A third group engages in a lively discussion about the causes of peace: those qualities in a community, a nation and ultimately the world, which serve to create the conditions for peace to flourish. Their list of more than 2 dozen attributes is distilled to one: Awakening. They propose many concrete ideas about how to awaken ourselves and others. These include promoting peace education, delegitimizing war, cultivating a culture of peace, working for environmental and food security and encouraging a closer relationship with Mother Earth.

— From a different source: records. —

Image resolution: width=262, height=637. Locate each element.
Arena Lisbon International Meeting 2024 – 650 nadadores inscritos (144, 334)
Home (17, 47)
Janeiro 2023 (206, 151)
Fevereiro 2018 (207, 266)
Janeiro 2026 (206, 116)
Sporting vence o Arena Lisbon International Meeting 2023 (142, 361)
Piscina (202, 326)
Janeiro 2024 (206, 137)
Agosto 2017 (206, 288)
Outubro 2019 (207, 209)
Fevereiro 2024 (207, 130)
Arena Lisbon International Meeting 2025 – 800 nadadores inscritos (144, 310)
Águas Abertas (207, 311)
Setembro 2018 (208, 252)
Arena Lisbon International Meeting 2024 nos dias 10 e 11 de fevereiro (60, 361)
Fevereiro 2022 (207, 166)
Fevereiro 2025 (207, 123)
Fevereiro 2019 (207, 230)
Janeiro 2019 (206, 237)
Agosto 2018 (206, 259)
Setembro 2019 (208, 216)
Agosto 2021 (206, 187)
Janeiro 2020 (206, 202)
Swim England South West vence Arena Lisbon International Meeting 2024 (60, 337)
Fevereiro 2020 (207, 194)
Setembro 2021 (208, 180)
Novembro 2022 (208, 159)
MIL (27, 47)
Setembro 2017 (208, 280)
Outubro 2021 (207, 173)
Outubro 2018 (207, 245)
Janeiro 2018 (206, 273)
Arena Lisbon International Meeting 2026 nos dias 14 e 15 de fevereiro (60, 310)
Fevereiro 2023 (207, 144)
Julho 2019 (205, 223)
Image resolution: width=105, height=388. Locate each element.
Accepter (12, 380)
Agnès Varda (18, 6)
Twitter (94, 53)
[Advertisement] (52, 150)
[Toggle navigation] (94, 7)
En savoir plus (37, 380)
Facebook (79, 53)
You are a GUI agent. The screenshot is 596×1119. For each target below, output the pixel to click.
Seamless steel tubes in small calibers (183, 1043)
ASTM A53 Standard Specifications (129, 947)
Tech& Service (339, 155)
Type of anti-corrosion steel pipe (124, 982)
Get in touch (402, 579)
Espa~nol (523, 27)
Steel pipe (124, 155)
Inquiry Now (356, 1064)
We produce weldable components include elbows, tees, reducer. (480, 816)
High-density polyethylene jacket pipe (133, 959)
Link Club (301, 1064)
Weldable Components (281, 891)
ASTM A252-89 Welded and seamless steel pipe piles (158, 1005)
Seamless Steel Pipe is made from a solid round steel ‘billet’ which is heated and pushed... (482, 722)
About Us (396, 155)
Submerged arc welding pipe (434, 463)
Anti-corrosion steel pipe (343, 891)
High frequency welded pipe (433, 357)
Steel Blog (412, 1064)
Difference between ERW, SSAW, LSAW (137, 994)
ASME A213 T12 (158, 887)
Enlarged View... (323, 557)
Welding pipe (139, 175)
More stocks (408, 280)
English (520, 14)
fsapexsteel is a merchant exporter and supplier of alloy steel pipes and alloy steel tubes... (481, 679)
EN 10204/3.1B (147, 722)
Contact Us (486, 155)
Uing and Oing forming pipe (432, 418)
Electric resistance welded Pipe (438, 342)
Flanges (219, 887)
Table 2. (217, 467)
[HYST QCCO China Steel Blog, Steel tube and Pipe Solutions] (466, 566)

Sandra leads a workshop on creative civil disobedience, providing examples from her resistance to the occupation of Gaza.  Her personal story is powerful. She was a proud Zionist until she moved to Israel 12 years ago and visited Gaza and Palestine for the first time. She told us how the fishermen in Gaza have been denied access to fish, the farmers to their land, and how the taxes collected by Israel have been withheld, causing the shutdown of public services. A former high school teacher is surviving by selling bread she bakes on a roadside. The cruel treatment of Palestinian citizens by Israelis shocked her, challenging not only her sense of justice but her identity as a Jew. Since then, Sandra has devoted herself to pro-Palestinian activism, threatening her relationships with family members and causing her daughters to fear for her safety. She organized a sit in at the Israeli embassy in Ottawa.  She moved to Greece in order to purchase a boat and hire a captain to transport essential supplies to Gaza.  Sandra was arrested in Greece and the boat was stopped in Turkish waters. Her next plan to build a boat in Gaza ended when deliberate Israeli shelling destroyed the vessel just before it was completed.  Despite setbacks, arrests and family estrangement, Sandra is steadfast in her commitment to the people of Gaza.  Her smile is bright and her confidence undiminished as she tells us of her plans to participate in another flotilla to challenge the embargo and to twin Gaza with a Canadian port city.

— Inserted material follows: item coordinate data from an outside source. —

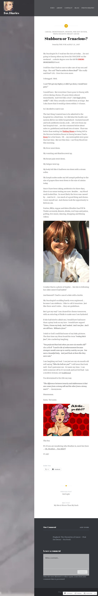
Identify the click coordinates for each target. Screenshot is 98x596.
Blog (77, 8)
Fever (45, 137)
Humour (68, 32)
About (59, 8)
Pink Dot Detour (80, 32)
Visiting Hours (68, 131)
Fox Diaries (11, 13)
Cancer (48, 32)
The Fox (63, 44)
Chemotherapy (58, 32)
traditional (66, 373)
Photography (88, 8)
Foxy (52, 8)
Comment (82, 572)
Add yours (84, 527)
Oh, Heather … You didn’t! (55, 449)
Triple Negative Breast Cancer (66, 34)
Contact (68, 8)
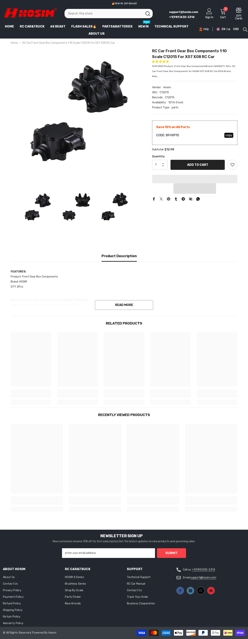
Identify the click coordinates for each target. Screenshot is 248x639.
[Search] (109, 13)
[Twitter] (161, 198)
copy (228, 135)
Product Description (119, 256)
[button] (160, 61)
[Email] (190, 198)
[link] (31, 395)
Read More (124, 305)
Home (14, 43)
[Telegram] (183, 198)
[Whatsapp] (198, 198)
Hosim (167, 87)
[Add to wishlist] (232, 165)
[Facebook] (154, 198)
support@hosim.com (203, 577)
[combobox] (104, 13)
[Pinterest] (168, 198)
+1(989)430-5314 (203, 569)
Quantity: (158, 156)
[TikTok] (200, 590)
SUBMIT (171, 553)
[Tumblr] (176, 198)
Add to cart (197, 164)
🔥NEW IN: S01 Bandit (124, 3)
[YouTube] (211, 590)
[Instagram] (190, 590)
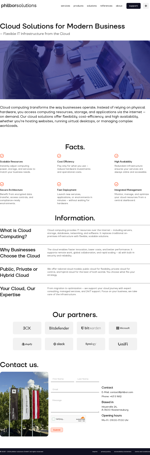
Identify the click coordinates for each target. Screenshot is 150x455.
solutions (19, 6)
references (106, 5)
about (119, 5)
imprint (95, 452)
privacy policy (106, 452)
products (78, 5)
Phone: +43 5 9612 (112, 396)
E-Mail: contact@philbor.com (117, 392)
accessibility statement (122, 452)
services (65, 5)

Lyn gives a workshop on climate change and its threat to peace and global stability.  She shows the video Conflict and Climate Change and asks pairs to discuss how they feel and what questions arise.  She emphasises the need to cut carbon emissions by 80% by 2050 and asks participants to imagine themselves 36 years hence. If climate change measures are not enacted, coastal cities will be erased by flooding, climate refugees will overwhelm borders and services, and acidification will cause our oceans to die. Germany provides a model through its adoption of solar and wind power while Canada stands in the way of an international climate treaty.  Canadian Members of Parliament have been asked to support a three point plan involving an end to fossil fuel subsidies, increased costs for carbon emissions, and the development of a renewable energy plan.  117 MPs have already signed; we are urged go to to see if our MP has signed.

Janis speaks of Voice of Women’s successful delegations and resolutions at the United Nations. Lee leads the participants in exercises exploring the concept of ‘belonging’ and provides examples of creativity in peacemaking.

Between sessions, we enjoy delicious vegetarian meals, walk, sing, listen to others perform and follow Margaret in dance.

The weekend has come to an end.  We leave with hugs, email addresses and promises to stay in touch.  I feel gratified that so many are interested in PeaceQuest and I know that we will be working on some projects together: perhaps the International Day of Peace, The Christmas Truce or Rededication of the Peace Tower.  Maybe someone will even be inspired to create PeaceQuest Toronto!!